# [GIVEN EXERCISE]
Copy the records exactly, from the line containing "The image size is (1512, 785)." up to and including the line containing "Action: coord(197,387)".

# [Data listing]
== == ==

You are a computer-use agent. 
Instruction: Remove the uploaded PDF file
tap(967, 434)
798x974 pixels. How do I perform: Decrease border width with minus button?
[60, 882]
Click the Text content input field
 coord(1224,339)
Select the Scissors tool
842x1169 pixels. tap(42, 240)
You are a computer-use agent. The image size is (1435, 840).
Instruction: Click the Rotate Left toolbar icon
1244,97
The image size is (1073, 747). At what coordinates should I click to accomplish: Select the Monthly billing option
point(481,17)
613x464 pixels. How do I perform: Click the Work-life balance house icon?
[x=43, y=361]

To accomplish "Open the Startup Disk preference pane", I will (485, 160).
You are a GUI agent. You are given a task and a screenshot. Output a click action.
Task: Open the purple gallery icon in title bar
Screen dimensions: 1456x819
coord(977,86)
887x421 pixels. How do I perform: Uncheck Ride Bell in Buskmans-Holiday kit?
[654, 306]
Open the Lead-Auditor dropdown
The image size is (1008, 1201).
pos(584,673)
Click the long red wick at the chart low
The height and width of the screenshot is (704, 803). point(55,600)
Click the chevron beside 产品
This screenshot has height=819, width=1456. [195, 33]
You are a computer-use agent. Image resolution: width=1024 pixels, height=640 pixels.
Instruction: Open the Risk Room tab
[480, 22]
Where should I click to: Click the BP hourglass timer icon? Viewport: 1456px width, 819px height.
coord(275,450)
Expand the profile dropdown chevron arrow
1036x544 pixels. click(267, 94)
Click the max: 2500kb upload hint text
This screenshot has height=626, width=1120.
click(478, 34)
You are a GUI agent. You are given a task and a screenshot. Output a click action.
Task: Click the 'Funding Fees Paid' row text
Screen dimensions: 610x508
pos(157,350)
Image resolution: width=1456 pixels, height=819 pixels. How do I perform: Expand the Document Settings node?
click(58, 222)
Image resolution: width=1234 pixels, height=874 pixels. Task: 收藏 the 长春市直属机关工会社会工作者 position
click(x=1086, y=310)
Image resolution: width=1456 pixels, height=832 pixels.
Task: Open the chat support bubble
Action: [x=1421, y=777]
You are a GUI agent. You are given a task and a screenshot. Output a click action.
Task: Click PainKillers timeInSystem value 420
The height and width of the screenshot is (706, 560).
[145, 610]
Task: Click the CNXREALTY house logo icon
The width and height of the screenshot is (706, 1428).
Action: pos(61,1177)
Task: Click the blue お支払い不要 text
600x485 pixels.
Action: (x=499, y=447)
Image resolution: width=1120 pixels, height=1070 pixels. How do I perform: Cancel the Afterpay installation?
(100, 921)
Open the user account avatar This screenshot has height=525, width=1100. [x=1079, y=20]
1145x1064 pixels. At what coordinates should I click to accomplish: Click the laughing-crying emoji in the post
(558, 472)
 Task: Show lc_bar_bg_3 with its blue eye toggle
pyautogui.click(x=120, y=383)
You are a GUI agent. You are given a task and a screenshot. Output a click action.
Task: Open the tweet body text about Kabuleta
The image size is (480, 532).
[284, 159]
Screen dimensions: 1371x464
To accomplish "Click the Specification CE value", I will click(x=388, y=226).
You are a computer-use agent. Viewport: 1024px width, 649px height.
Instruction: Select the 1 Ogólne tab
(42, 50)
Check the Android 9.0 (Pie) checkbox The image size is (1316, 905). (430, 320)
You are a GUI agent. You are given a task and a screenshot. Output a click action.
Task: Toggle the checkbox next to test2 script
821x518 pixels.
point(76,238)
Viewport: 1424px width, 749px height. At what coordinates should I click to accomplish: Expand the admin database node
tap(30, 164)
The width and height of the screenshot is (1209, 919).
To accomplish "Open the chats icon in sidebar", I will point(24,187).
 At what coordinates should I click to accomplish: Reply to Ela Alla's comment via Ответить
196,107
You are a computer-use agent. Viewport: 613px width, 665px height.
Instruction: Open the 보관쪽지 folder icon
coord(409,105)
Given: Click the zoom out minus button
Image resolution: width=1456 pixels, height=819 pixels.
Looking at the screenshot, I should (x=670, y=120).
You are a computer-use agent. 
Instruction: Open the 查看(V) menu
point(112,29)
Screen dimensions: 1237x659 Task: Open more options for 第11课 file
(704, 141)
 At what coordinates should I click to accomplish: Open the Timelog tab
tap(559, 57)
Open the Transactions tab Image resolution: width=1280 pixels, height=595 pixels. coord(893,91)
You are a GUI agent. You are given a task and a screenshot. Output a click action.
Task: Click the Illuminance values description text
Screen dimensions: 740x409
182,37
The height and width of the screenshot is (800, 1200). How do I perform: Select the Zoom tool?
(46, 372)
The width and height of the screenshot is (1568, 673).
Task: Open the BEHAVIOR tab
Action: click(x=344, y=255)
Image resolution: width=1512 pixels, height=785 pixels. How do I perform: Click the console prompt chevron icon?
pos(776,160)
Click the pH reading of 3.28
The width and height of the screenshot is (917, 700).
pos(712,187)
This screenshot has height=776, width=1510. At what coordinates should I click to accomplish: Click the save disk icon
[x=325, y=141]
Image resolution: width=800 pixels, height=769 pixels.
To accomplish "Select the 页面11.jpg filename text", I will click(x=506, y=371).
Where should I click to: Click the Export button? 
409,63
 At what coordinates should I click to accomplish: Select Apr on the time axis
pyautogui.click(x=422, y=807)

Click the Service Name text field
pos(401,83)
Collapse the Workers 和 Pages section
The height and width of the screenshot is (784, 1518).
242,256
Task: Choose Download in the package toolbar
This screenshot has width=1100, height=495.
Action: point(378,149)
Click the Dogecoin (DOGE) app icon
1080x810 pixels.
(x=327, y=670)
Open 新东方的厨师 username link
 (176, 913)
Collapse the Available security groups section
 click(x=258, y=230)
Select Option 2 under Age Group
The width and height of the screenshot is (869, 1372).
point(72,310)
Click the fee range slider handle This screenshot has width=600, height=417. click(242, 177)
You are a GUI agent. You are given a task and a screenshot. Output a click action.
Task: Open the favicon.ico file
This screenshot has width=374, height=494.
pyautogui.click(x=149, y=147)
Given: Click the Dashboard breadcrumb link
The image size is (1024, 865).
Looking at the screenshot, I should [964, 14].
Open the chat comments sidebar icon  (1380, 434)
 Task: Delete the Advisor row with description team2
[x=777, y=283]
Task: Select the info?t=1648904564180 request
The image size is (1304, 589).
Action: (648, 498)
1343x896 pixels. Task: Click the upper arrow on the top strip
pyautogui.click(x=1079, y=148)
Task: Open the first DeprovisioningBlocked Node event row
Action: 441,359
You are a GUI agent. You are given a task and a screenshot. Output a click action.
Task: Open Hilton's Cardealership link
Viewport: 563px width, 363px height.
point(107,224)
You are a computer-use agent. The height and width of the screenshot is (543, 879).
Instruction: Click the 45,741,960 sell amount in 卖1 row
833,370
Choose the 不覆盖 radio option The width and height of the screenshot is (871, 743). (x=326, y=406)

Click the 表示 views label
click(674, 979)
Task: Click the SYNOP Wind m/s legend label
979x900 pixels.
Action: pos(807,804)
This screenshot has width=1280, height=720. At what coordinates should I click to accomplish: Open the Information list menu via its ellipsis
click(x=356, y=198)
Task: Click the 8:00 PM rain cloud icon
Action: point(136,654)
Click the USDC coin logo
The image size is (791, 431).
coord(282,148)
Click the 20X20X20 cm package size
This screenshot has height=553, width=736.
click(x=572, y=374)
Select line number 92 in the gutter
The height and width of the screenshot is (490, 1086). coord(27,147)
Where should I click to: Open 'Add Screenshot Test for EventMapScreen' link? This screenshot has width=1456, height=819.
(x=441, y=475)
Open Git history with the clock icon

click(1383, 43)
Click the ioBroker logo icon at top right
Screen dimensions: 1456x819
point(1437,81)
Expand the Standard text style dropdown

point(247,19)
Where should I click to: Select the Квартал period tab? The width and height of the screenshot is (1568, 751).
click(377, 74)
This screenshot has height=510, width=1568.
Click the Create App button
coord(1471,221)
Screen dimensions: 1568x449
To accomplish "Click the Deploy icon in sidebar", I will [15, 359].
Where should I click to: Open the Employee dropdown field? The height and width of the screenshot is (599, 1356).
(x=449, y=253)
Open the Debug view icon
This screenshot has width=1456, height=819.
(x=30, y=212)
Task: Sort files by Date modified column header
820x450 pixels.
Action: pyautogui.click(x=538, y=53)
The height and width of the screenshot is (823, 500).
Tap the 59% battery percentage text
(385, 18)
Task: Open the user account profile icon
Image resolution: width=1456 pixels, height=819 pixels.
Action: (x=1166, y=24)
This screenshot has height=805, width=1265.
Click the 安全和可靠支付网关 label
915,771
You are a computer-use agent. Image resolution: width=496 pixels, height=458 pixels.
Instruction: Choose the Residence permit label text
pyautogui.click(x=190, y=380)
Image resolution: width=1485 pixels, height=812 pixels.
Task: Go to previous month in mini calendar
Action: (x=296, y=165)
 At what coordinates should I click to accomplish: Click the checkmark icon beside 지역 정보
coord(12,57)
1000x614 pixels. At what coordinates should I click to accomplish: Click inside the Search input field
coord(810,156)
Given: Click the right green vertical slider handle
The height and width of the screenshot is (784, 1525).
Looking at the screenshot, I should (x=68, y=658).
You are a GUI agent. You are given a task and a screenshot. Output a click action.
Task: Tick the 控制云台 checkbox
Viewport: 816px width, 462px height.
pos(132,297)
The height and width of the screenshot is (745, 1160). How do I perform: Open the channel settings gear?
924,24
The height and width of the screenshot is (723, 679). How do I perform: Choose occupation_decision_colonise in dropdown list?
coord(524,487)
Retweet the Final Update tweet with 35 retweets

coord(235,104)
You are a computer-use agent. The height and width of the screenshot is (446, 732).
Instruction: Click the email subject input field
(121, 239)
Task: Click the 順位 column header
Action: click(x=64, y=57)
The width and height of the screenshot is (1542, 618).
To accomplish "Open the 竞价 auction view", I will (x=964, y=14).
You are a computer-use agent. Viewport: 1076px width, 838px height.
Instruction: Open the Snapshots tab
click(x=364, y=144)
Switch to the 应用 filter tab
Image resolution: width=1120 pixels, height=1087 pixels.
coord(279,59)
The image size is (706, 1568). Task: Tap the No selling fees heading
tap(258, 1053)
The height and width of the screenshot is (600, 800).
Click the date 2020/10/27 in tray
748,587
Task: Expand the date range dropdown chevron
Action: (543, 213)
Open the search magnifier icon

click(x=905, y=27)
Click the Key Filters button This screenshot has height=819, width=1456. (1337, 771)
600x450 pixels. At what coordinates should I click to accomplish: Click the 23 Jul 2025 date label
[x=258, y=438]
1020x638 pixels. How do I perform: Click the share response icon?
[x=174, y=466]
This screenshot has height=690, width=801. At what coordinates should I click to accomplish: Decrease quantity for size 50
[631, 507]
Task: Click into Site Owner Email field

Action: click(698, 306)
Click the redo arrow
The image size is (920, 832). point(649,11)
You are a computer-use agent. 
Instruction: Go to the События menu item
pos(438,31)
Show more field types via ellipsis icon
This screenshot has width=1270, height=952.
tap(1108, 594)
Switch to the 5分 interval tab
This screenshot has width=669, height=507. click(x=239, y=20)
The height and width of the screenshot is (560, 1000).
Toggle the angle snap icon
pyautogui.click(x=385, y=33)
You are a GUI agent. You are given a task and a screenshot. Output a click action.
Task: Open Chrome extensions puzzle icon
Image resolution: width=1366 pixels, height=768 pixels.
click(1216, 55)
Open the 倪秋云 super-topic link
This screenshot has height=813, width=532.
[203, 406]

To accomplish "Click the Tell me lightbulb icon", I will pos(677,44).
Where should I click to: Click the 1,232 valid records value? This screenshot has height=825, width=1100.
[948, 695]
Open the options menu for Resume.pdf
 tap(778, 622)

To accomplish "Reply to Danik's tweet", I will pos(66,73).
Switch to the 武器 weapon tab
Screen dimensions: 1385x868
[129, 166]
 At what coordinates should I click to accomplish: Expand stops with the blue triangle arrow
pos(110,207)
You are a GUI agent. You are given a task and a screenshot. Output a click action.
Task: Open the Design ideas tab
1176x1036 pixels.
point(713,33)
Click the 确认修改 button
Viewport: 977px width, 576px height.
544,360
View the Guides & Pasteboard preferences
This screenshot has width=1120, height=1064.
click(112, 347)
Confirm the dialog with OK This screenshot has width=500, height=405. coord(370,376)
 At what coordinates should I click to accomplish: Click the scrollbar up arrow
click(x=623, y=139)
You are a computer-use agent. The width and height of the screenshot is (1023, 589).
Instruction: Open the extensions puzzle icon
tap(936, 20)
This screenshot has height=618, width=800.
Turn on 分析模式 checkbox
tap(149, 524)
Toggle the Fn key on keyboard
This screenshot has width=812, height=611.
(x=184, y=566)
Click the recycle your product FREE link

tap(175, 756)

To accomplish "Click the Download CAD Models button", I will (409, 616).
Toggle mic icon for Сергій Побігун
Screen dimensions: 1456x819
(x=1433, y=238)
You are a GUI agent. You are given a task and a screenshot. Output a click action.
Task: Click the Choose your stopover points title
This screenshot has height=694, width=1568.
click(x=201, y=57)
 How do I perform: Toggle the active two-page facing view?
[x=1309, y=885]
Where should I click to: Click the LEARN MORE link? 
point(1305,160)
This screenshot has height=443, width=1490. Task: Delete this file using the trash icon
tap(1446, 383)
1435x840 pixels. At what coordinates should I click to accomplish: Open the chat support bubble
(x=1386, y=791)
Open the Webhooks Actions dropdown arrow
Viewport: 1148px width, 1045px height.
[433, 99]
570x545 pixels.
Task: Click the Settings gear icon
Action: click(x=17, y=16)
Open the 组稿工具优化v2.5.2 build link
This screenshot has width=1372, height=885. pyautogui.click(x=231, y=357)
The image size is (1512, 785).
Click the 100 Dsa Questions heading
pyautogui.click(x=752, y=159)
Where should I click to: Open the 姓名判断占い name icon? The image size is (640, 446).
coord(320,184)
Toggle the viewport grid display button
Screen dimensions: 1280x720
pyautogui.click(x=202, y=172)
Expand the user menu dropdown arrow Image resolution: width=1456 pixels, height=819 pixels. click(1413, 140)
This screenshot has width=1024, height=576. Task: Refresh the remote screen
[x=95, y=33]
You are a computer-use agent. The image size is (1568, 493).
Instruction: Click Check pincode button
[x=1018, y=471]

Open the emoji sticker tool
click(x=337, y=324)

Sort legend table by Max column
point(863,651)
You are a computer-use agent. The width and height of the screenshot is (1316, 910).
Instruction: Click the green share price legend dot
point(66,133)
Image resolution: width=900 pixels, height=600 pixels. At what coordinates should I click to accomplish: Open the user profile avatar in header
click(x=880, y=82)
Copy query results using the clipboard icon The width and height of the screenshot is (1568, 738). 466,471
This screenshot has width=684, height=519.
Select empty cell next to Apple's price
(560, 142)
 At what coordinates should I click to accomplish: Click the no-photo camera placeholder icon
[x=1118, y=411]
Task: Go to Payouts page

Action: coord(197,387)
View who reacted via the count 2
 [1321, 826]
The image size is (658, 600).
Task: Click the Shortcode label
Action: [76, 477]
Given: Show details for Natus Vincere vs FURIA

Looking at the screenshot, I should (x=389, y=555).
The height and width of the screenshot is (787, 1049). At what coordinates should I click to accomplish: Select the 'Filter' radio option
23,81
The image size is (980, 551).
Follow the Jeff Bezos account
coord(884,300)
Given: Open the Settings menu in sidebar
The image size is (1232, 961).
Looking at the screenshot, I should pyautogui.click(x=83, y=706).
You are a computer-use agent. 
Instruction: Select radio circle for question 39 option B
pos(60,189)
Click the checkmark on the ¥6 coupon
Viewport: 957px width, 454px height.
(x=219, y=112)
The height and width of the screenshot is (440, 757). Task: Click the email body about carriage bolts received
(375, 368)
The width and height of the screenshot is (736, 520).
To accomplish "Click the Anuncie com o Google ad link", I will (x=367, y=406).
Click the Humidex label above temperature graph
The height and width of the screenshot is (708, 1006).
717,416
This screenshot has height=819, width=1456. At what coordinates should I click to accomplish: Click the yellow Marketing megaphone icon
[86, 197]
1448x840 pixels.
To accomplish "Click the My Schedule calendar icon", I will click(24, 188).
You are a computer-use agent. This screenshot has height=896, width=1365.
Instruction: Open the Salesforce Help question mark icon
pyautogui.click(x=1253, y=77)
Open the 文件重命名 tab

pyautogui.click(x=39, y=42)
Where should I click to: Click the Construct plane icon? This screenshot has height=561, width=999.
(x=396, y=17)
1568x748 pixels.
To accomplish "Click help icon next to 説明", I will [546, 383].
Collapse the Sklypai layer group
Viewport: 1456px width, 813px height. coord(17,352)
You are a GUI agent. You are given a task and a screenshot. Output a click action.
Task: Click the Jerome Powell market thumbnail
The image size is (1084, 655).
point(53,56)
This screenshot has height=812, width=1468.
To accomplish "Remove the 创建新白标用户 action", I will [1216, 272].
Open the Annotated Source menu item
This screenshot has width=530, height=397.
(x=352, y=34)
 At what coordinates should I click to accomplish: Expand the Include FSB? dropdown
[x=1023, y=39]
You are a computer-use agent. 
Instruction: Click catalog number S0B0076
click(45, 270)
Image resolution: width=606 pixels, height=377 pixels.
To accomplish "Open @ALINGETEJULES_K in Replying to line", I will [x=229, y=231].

== == ==

# [ANSWER BELOW]
The image size is (1512, 785).
Click the 100 Dsa Questions heading
pyautogui.click(x=752, y=159)
Where should I click to: Open the 姓名判断占い name icon? The image size is (640, 446).
coord(320,184)
Toggle the viewport grid display button
Screen dimensions: 1280x720
pyautogui.click(x=202, y=172)
Expand the user menu dropdown arrow Image resolution: width=1456 pixels, height=819 pixels. click(1413, 140)
This screenshot has width=1024, height=576. Task: Refresh the remote screen
[x=95, y=33]
You are a computer-use agent. The image size is (1568, 493).
Instruction: Click Check pincode button
[x=1018, y=471]

Open the emoji sticker tool
click(x=337, y=324)

Sort legend table by Max column
point(863,651)
You are a computer-use agent. The width and height of the screenshot is (1316, 910).
Instruction: Click the green share price legend dot
point(66,133)
Image resolution: width=900 pixels, height=600 pixels. At what coordinates should I click to accomplish: Open the user profile avatar in header
click(x=880, y=82)
Copy query results using the clipboard icon The width and height of the screenshot is (1568, 738). 466,471
This screenshot has width=684, height=519.
Select empty cell next to Apple's price
(560, 142)
 At what coordinates should I click to accomplish: Click the no-photo camera placeholder icon
[x=1118, y=411]
Task: Go to Payouts page

Action: coord(197,387)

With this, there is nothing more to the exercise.